* [TASK DESCRIPTION]:
Below are records; transcribe only the line with "[SAP Facebook] (16, 2523)" and those after it, through the last line, without any change.

* [DATA FOR THIS TASK]:
<<<<

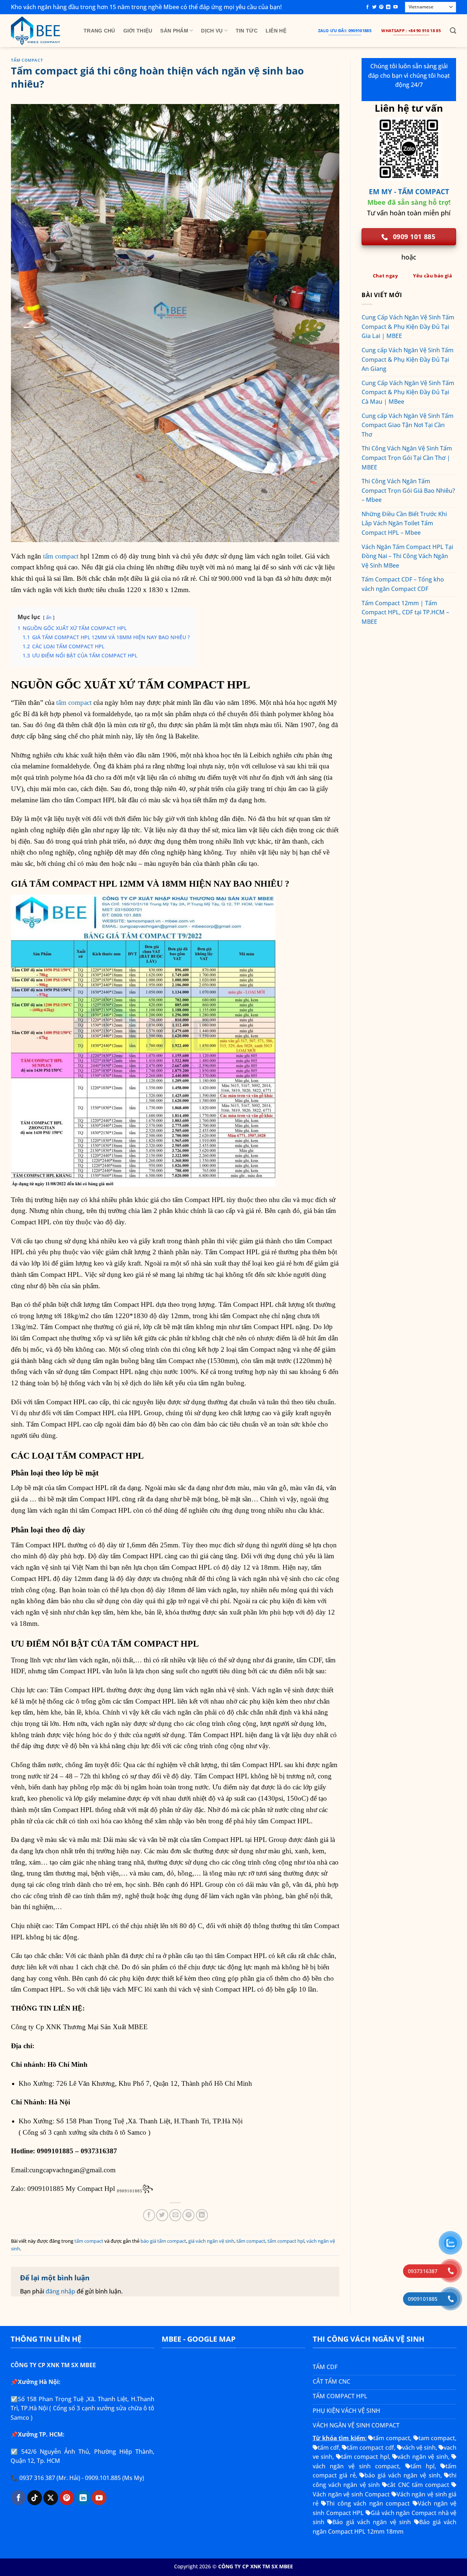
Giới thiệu (138, 30)
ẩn (48, 617)
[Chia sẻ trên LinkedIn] (202, 2215)
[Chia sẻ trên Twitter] (162, 2215)
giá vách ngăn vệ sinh (211, 2241)
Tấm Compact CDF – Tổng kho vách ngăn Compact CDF (403, 584)
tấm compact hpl (285, 2241)
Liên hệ (276, 30)
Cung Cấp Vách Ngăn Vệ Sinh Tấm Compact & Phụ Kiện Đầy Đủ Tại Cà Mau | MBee (408, 392)
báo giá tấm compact (163, 2241)
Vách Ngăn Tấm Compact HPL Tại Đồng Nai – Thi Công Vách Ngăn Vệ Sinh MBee (407, 556)
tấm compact (27, 60)
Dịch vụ (212, 30)
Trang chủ (99, 30)
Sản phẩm (174, 30)
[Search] (453, 30)
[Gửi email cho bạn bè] (175, 2215)
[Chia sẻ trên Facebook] (149, 2215)
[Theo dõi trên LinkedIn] (388, 7)
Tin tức (247, 30)
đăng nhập (60, 2291)
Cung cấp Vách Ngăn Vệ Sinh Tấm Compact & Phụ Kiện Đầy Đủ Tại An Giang (408, 359)
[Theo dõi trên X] (50, 2497)
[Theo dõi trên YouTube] (395, 7)
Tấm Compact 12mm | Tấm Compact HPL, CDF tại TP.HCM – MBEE (405, 612)
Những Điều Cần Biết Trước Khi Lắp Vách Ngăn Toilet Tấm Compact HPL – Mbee (404, 523)
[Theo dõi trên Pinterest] (381, 7)
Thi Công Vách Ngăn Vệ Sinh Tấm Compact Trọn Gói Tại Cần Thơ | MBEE (407, 457)
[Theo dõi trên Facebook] (367, 7)
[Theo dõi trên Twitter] (374, 7)
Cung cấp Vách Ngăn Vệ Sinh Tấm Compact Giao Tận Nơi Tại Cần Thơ (408, 425)
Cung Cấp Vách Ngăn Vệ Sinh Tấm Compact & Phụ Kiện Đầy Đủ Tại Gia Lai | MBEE (408, 326)
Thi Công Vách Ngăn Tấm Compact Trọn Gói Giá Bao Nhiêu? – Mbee (408, 490)
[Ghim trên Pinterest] (188, 2215)
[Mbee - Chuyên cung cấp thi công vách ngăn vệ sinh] (42, 30)
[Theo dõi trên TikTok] (34, 2497)
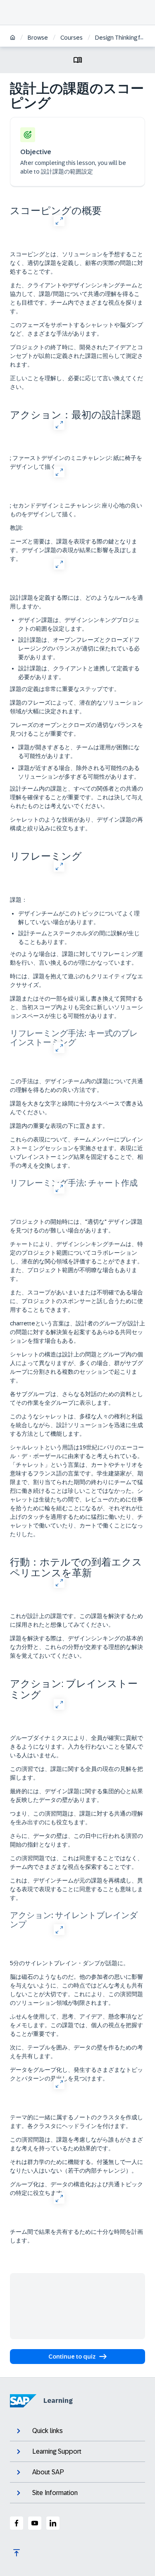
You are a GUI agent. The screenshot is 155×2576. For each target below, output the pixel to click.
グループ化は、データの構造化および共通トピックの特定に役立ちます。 (76, 2188)
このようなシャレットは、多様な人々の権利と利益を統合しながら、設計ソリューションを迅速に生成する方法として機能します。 (76, 1425)
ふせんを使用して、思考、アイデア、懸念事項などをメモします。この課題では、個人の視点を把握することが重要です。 (76, 2025)
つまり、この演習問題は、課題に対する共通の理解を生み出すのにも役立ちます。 (76, 1817)
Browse (38, 37)
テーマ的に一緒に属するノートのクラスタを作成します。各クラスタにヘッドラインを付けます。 (76, 2121)
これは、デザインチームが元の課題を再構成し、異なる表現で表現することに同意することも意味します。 (76, 1889)
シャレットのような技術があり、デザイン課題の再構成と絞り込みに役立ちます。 (76, 824)
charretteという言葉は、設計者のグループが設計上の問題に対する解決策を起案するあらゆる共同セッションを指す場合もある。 (77, 1332)
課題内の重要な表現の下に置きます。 (59, 1125)
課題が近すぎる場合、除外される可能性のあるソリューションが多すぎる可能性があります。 (79, 772)
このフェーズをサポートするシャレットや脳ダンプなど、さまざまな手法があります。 (76, 329)
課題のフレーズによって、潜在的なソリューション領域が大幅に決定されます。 (76, 707)
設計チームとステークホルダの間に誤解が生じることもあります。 (79, 937)
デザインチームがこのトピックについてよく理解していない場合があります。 (79, 917)
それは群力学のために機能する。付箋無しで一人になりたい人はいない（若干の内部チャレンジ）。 (76, 2166)
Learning (58, 2400)
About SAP (48, 2472)
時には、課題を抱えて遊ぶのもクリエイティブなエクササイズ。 (76, 980)
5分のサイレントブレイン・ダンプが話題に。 (69, 1963)
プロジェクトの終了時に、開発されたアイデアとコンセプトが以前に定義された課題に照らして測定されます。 (76, 356)
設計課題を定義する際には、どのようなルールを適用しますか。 (76, 602)
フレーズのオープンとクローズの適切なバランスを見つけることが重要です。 (76, 729)
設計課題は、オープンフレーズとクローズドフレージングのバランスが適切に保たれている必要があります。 (79, 648)
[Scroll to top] (16, 2552)
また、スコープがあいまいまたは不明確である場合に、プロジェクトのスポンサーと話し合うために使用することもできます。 (76, 1301)
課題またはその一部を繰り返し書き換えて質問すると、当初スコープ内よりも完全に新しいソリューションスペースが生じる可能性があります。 (76, 1007)
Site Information (55, 2492)
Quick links (47, 2430)
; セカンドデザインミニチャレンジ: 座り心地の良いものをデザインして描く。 (76, 509)
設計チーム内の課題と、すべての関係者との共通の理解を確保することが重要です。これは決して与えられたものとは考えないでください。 (76, 797)
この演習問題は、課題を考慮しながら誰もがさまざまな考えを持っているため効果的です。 (76, 2144)
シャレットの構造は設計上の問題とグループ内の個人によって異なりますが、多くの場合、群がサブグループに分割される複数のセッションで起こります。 (76, 1367)
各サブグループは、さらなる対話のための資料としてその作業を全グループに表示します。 (76, 1398)
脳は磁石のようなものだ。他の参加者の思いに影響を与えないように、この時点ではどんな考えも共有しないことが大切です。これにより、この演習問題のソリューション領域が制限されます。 (76, 1989)
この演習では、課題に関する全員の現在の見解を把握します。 (76, 1773)
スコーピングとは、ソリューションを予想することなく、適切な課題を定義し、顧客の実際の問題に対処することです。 (76, 263)
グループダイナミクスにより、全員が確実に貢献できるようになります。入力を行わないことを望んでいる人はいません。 (76, 1747)
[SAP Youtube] (34, 2523)
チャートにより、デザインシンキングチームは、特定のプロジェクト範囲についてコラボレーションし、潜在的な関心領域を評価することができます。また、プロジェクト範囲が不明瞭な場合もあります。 (76, 1261)
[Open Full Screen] (58, 220)
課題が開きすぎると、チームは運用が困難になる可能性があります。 (79, 751)
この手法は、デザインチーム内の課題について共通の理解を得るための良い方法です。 (76, 1085)
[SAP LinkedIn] (53, 2523)
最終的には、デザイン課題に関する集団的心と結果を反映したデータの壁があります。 (76, 1795)
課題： (18, 899)
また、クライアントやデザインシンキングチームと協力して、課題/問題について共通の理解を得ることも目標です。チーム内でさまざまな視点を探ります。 (76, 298)
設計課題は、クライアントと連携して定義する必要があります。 (79, 672)
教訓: (16, 527)
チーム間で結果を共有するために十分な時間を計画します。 (76, 2236)
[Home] (12, 38)
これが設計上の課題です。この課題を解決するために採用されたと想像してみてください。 (76, 1620)
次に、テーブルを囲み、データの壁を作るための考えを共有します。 (76, 2051)
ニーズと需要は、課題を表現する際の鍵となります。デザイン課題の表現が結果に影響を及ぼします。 (73, 550)
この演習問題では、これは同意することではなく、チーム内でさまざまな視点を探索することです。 (76, 1862)
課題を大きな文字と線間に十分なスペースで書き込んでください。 (76, 1107)
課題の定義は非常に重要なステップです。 (65, 689)
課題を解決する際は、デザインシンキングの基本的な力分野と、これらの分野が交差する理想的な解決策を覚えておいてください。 (76, 1647)
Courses (71, 37)
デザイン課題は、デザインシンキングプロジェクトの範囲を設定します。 (79, 624)
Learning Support (56, 2451)
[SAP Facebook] (16, 2523)
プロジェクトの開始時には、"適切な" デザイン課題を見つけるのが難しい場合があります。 (76, 1226)
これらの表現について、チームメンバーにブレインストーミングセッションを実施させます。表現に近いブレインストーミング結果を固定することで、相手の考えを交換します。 (76, 1152)
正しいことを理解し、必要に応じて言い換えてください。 (76, 382)
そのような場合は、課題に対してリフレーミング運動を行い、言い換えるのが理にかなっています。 (76, 958)
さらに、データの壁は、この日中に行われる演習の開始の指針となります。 (76, 1840)
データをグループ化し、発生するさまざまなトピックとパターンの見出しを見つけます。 (76, 2074)
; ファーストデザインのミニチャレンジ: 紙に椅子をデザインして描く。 (76, 462)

>>>>

* [REPLY TO THE TASK]:
[SAP Facebook] (16, 2523)
プロジェクトの開始時には、"適切な" デザイン課題を見つけるのが難しい場合があります。 (76, 1226)
これらの表現について、チームメンバーにブレインストーミングセッションを実施させます。表現に近いブレインストーミング結果を固定することで、相手の考えを交換します。 (76, 1152)
正しいことを理解し、必要に応じて言い換えてください。 (76, 382)
そのような場合は、課題に対してリフレーミング運動を行い、言い換えるのが理にかなっています。 (76, 958)
さらに、データの壁は、この日中に行われる演習の開始の指針となります。 (76, 1840)
データをグループ化し、発生するさまざまなトピックとパターンの見出しを見つけます。 (76, 2074)
; ファーストデザインのミニチャレンジ: 紙に椅子をデザインして描く。 (76, 462)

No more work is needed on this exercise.